**WHAT YOU ARE ASKED TO DO**.
Each line from the one containing "You are a computer-use agent." through the last line of the data below should be printed exactly, please, with any pictures omitted.

* * *

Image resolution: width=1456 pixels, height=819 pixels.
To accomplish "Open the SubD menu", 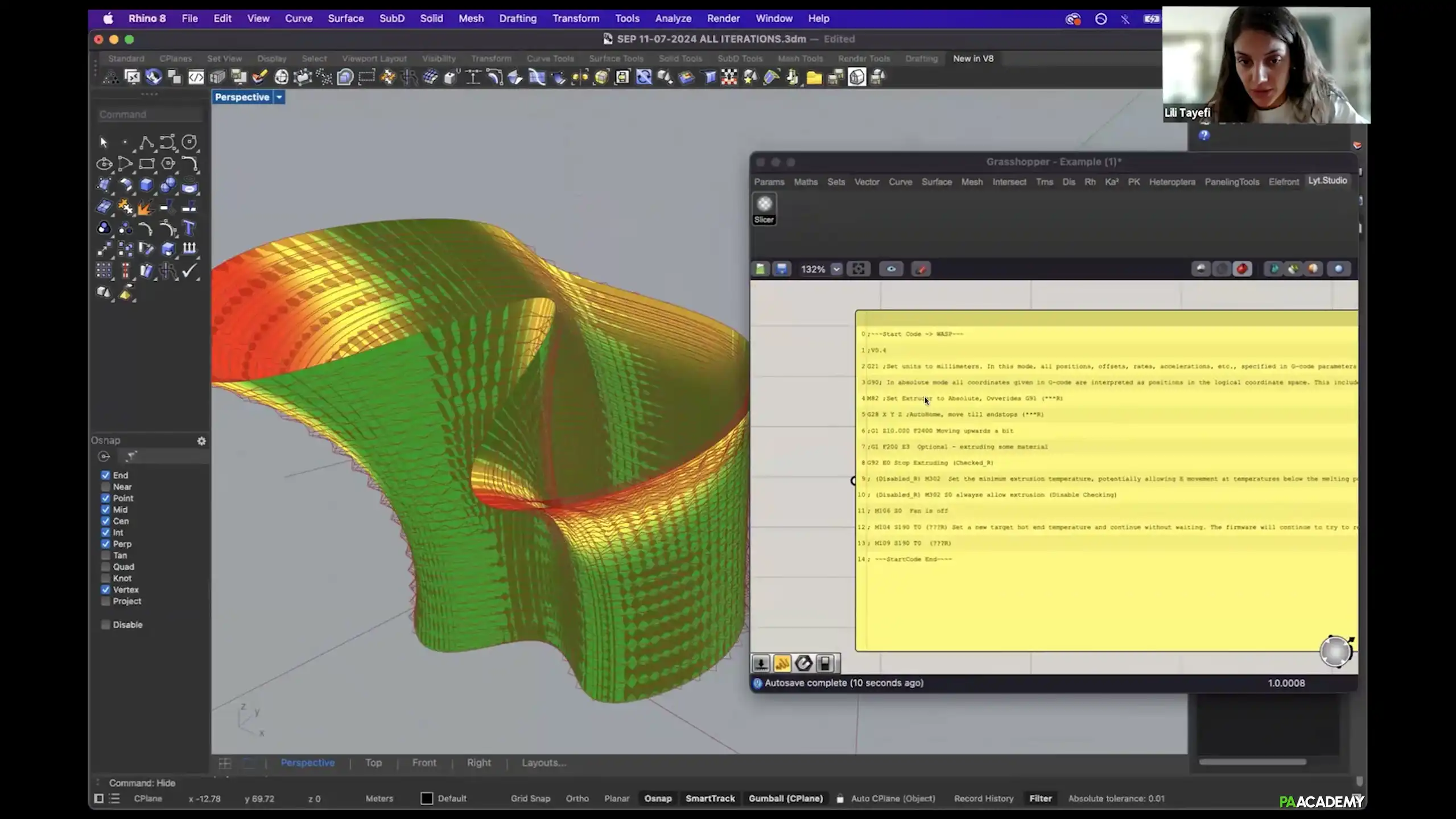I will tap(391, 18).
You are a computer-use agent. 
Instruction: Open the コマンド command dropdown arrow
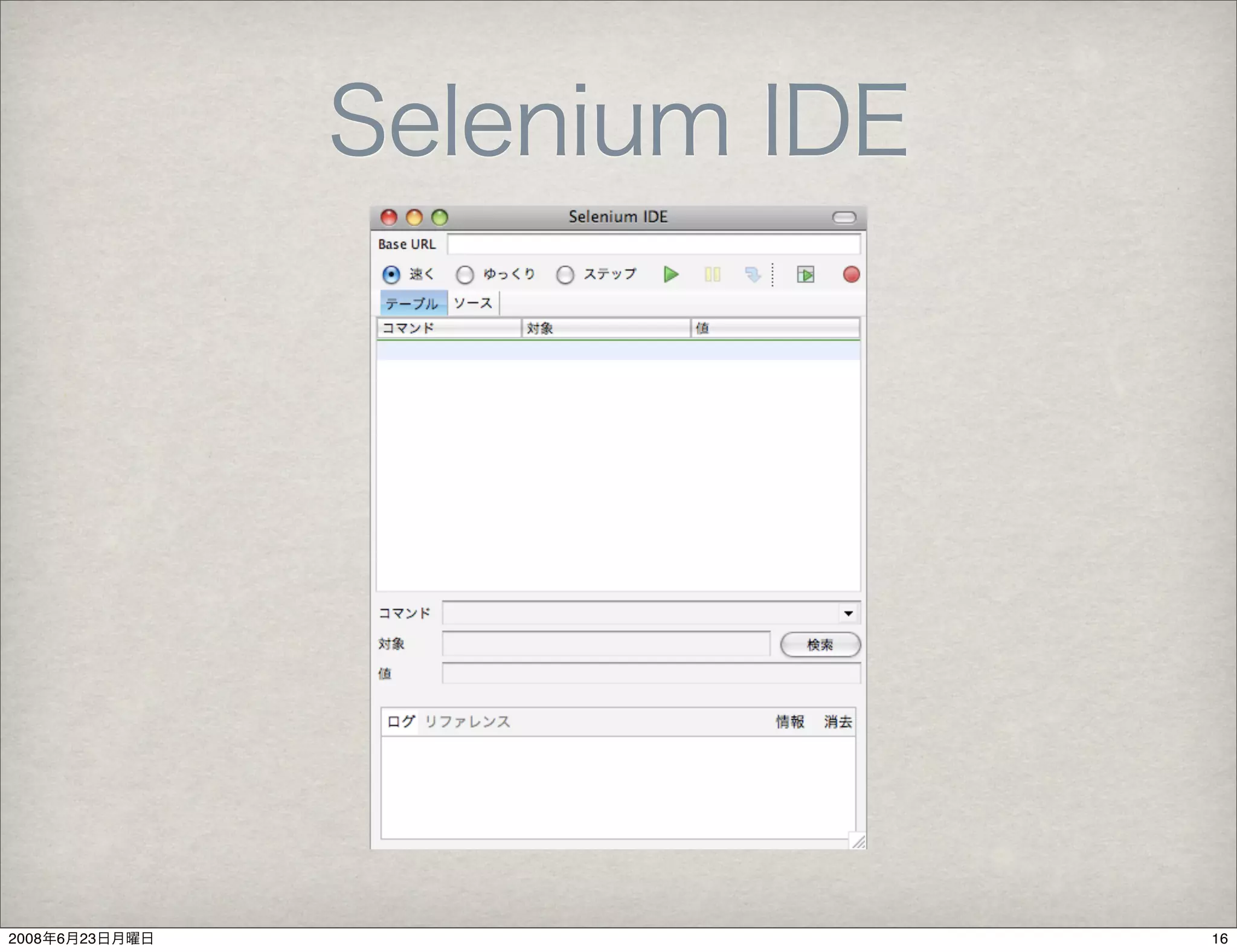coord(848,613)
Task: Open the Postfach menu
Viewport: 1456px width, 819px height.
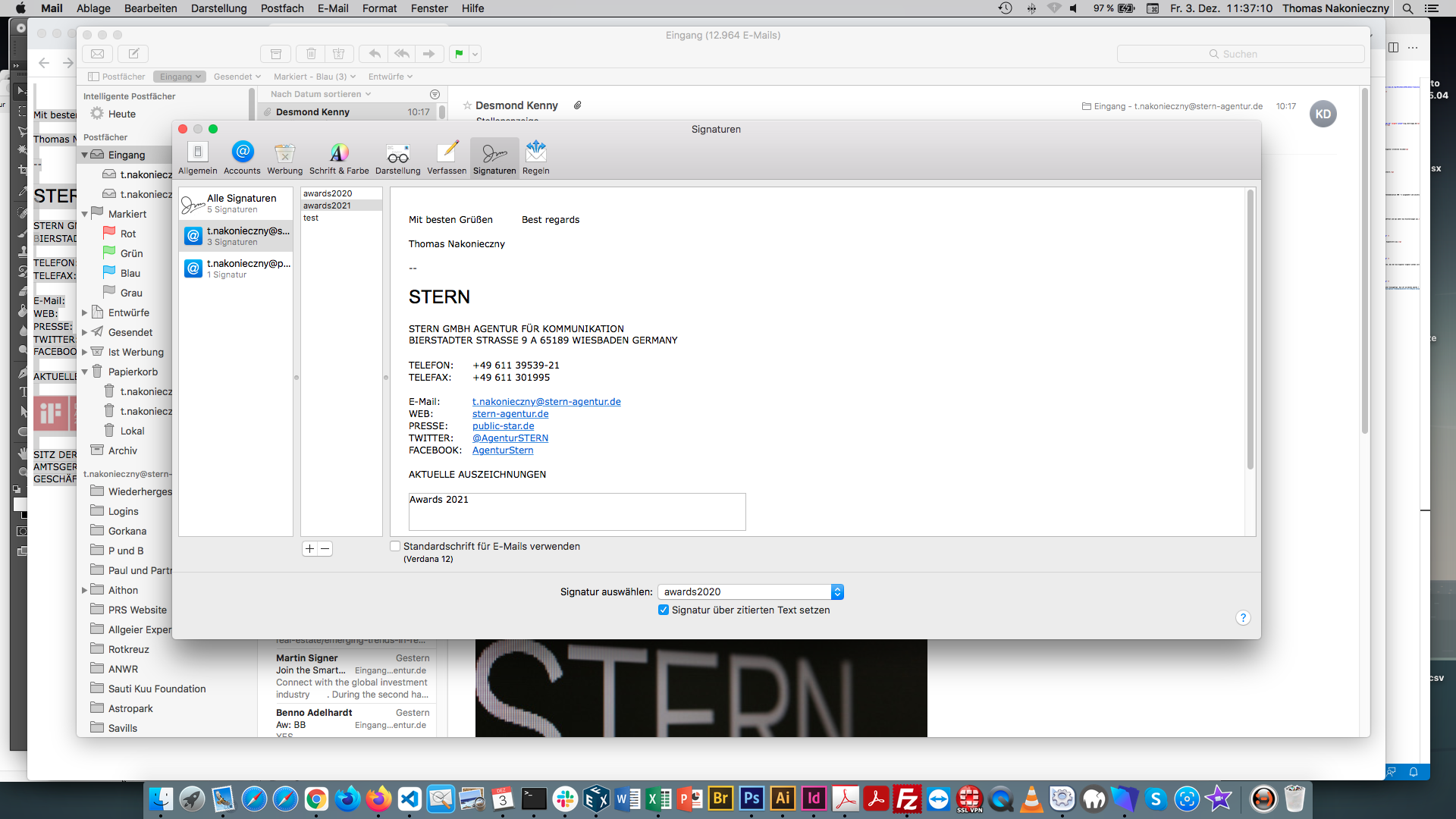Action: pyautogui.click(x=282, y=8)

* * *

**FINISHED EXERCISE**.
You are a computer-use agent. 
Instruction: Open the コマンド command dropdown arrow
coord(848,613)
Task: Open the Postfach menu
Viewport: 1456px width, 819px height.
Action: pyautogui.click(x=282, y=8)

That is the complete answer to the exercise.